The American Optometric Association defines a Doctor of Optometry as "an independent primary health care provider who examines, diagnoses, treats and manages diseases and disorders of the visual system, the eye and associated structures." Among the services optometrists provide are prescribing glasses and contact lenses, rehabilitating the visually impaired, and diagnosing and treating ocular diseases.
Optometrists perform comprehensive examinations of both the internal and external structures of the eye, carry out subjective and objective tests to evaluate patients' vision, analyze the test findings, establish a diagnosis, and determine the appropriate treatment. Optometrists treat a variety of conditions and illnesses.

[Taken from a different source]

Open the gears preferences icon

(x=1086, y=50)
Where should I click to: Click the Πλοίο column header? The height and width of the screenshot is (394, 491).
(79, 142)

They treat eye diseases such as glaucoma and ulcers; visual skill problems such as the inability to move, align, fixate and focus the eye; and clarity problems such as simple near or farsightedness or complications due to the aging process, disease, accident, or malfunction.
Additionally, optometrists diagnose, manage, and refer systemic diseases such as hypertension, diabetes, and others that are often first detected in the eye; provide pre- and post- surgical care for cataracts, refractive laser treatment, retinal problems, and other conditions; and encourage preventative measures such as monitoring infants' and children's visual development, evaluating job/school/hobby related tasks, and promoting nutrition and hygiene education.
The day-to-day tasks of most Doctors of Optometry can be quite varied and challenging. Patient interaction can range from performing routine visual exams, removing a foreign body from the cornea, evaluating a child who is not performing well in school, managing the care of contact lens patients, prescribing medication for glaucoma, providing follow-up care after refractive surgery, and fitting a legally blind patient with a magnifying device that will enable the patient to read.
I hope this helps. I borrowed it from www.opted.org
"Doctors of Optometry are independent primary health care providers who examine, diagnose, treat and manage diseases and disorders of the visual system, the eye and associated structures, as well as diagnose related systemic conditions.
OD's examine the internal and external structure of the eyes to diagnose eye diseases like glaucoma, cataracts and retinal disorders; systemic diseases like hypertension and diabetes; and vision conditions like nearsightedness, farsightedness, astigmatism and presbyopia. OD's also do testing to determine the patient's ability to focus and coordinate the eyes, and to judge depth and see colors accurately.
OD's prescribe eyeglasses and contact lenses, low vision aids, vision therapy and medicines to treat eye diseases."